Le talent de dessinateur naturaliste de Simon Hureau n’est plus à démontrer et est bien connu depuis longtemps. Auteur à la sensibilité rare, il n’est pas une de ses histoires qui ne met pas de l’avant l’environnement, voire en fait l’axe principal. Dans ce sens, Le vivant à vif peut se lire comme une suite ou un approfondissement de L’oasis (Dargaud, 2020), récit dans lequel il racontait la renaissance écologique de son jardin. Dessins à l’aquarelle, finesse du trait, couleurs éclatantes, le résultat se montre à la hauteur des attentes. Par contre, même si le découpage s’avère efficace, il est impossible de ne pas regretter que les textes et les explications prennent souvent le dessus sur les illustrations. Comme dit précédemment, les sujets abordés sont vastes, passablement complexes et auraient peut-être demandé quelques pauses sous la forme de grandes compositions muettes ou purement descriptives. À défaut, n’hésitez pas à aller faire un petit tour dans les bois ou un parc public entre deux chapitres. Prendre le temps d’observer et de se reconnecter avec la nature fait d’ailleurs partie des recommandations préconisées par les auteurs.

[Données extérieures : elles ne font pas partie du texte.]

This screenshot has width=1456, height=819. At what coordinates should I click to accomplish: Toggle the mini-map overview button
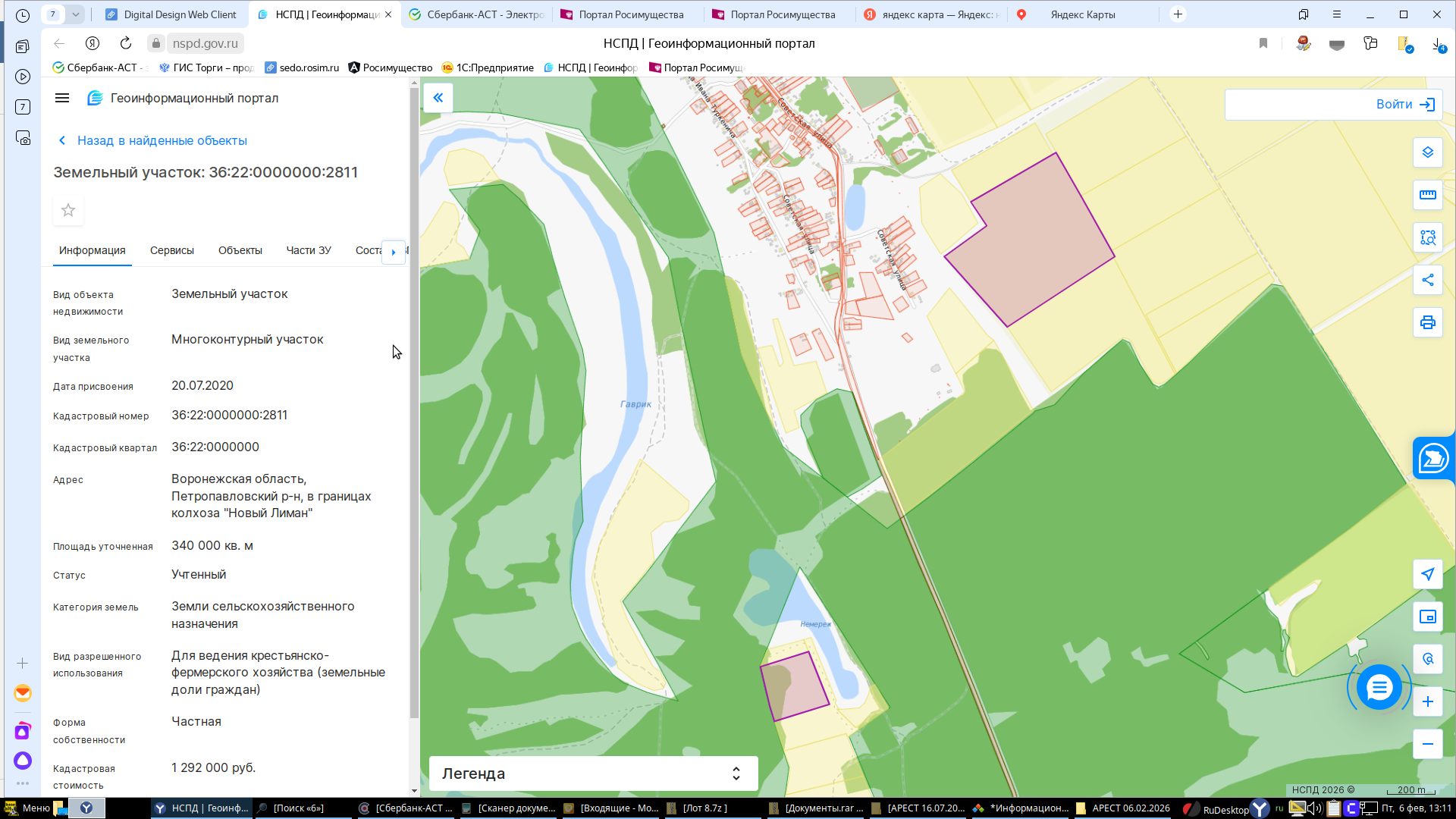[1427, 617]
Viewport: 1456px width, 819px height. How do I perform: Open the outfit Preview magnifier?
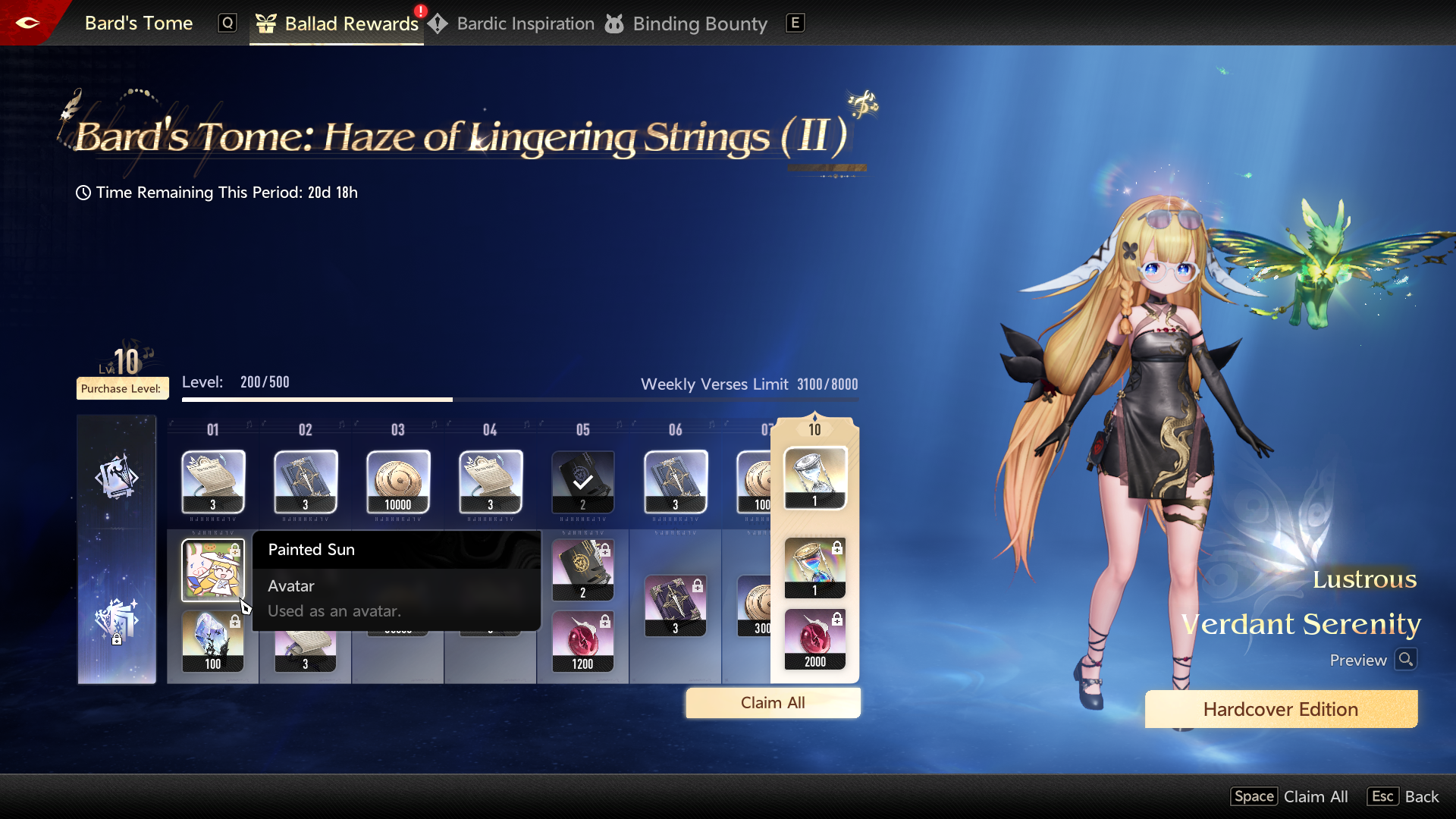pos(1405,660)
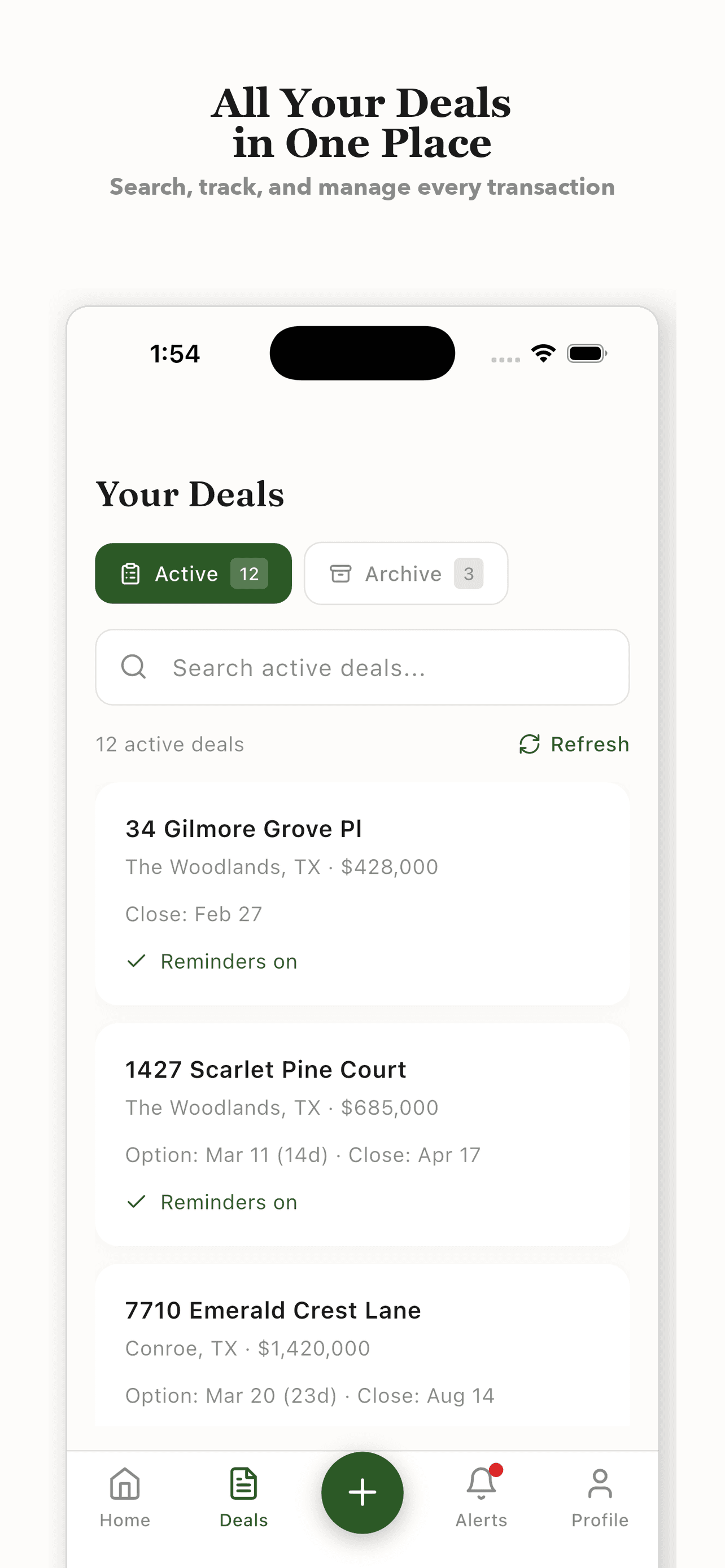
Task: Click the archive box icon on the Archive filter
Action: [x=343, y=573]
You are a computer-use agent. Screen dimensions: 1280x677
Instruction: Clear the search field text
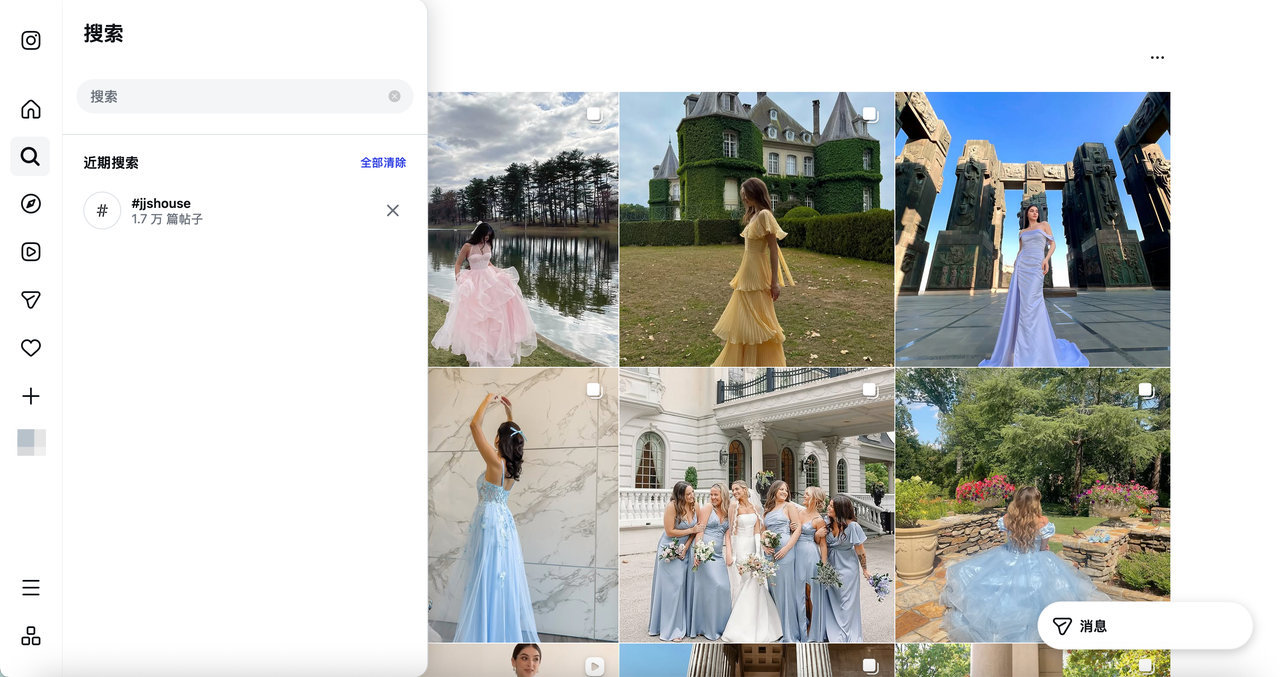(395, 97)
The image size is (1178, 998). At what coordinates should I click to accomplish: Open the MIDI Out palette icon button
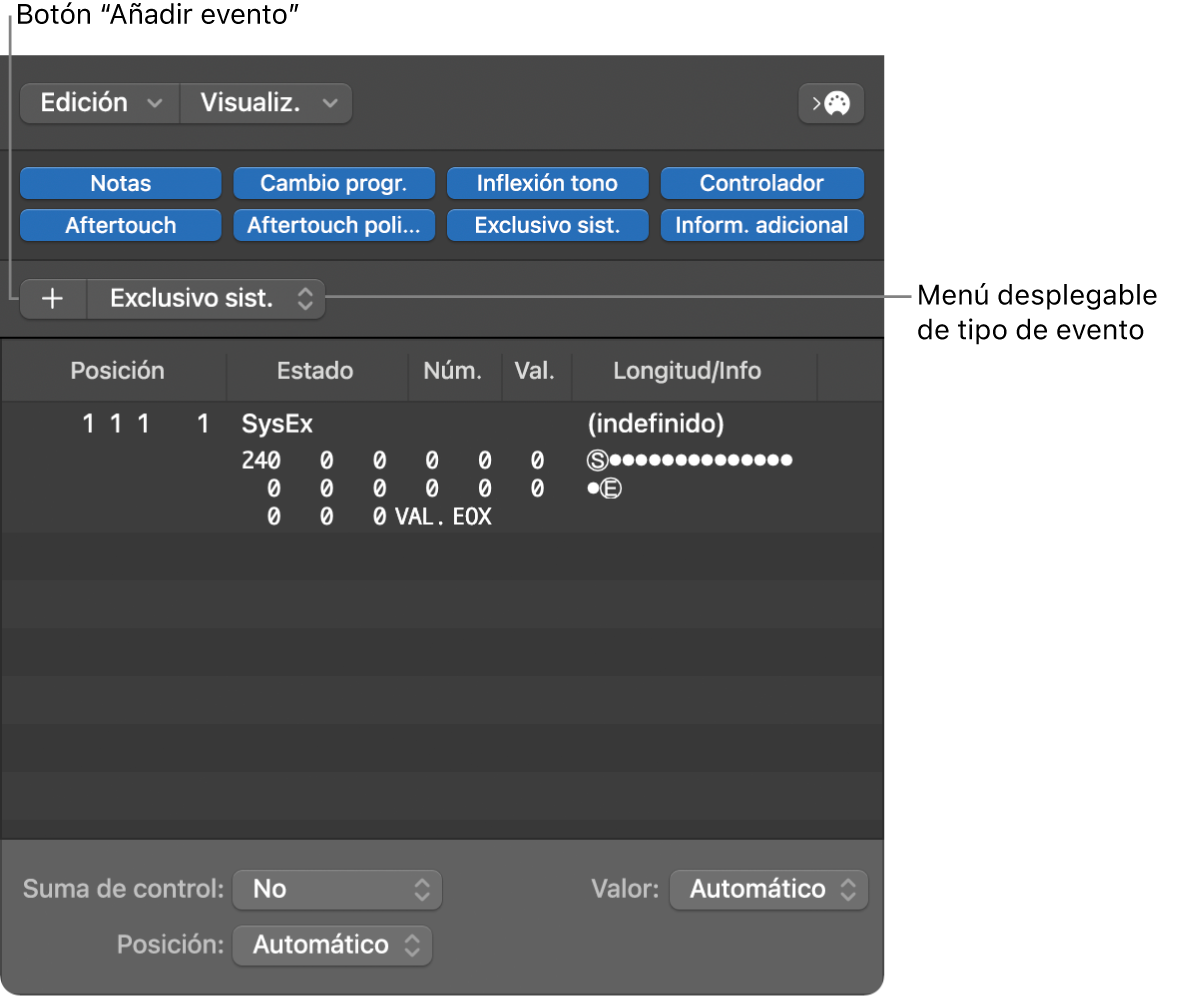pyautogui.click(x=831, y=103)
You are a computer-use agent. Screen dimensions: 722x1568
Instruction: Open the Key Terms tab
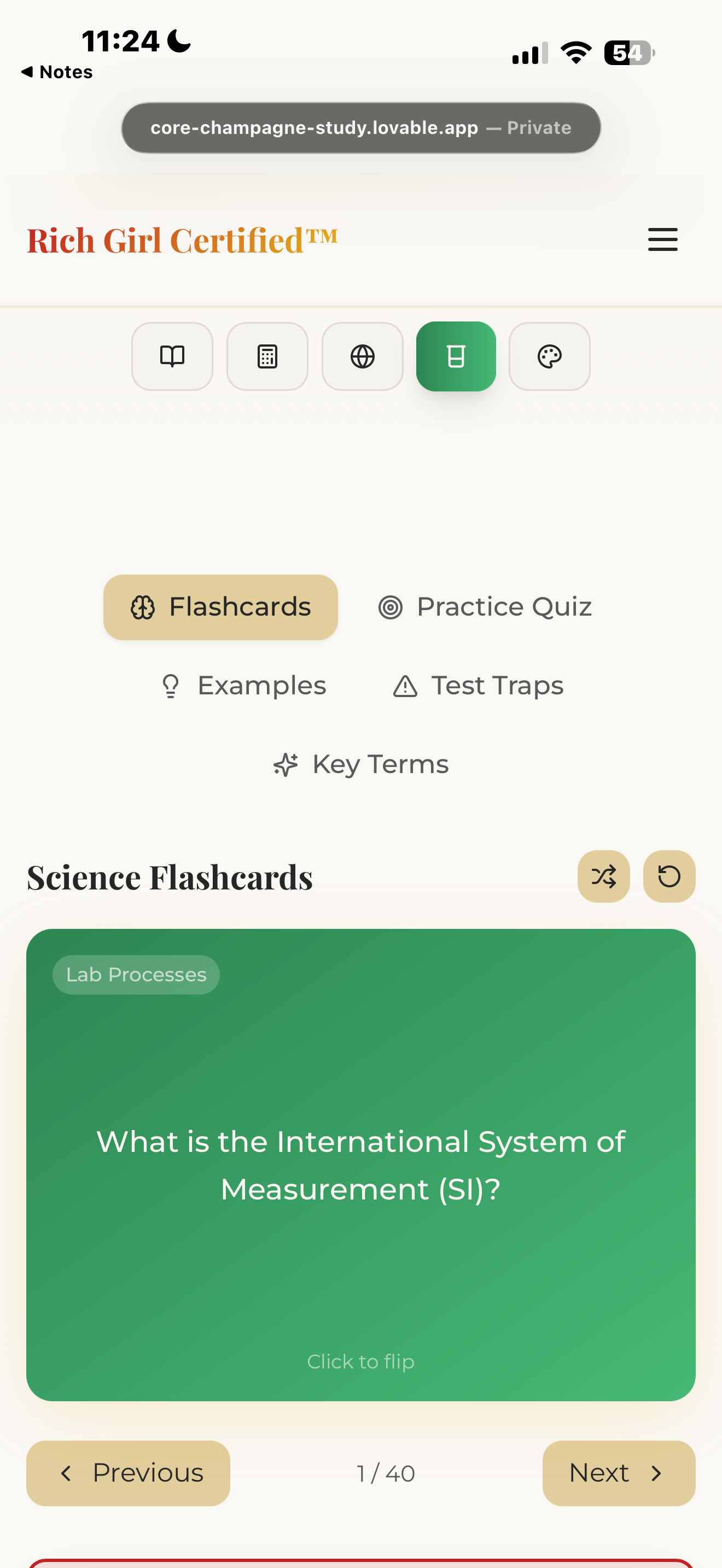pyautogui.click(x=361, y=764)
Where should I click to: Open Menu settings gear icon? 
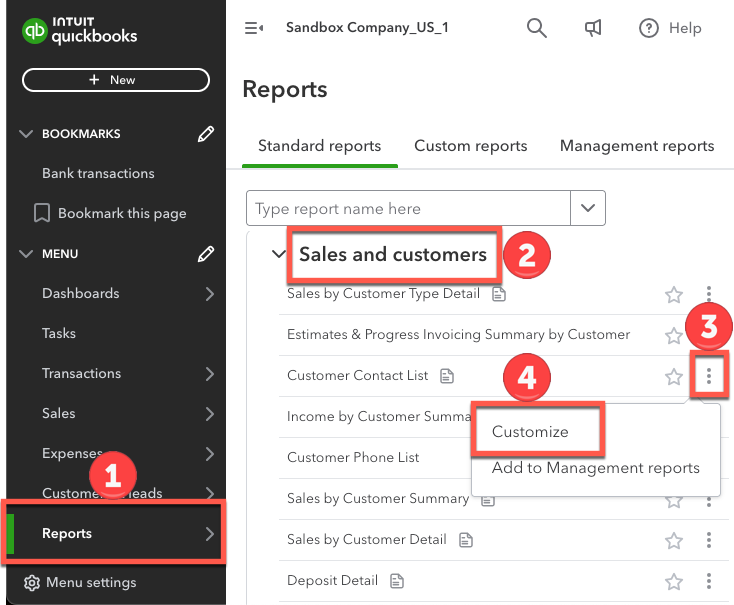pos(32,582)
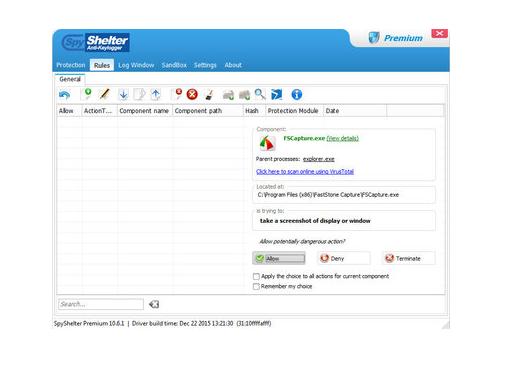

Loin du simple manifeste militant, Le vivant à vif possède évidemment un côté cri du cœur ou pavé dans la mare de nos habitudes. Cependant, il s’agit avant tout d’un véritable livre de savoir qui expose des faits indéniables, met en exergue l’absurdité de nos modes de vie et, finalement, notre aveuglement volontaire. La Terre va mal, ça craque de partout et pourtant bien peu est entrepris pour limiter nos impacts sur la biosphère. À lire et à faire lire autour de soi.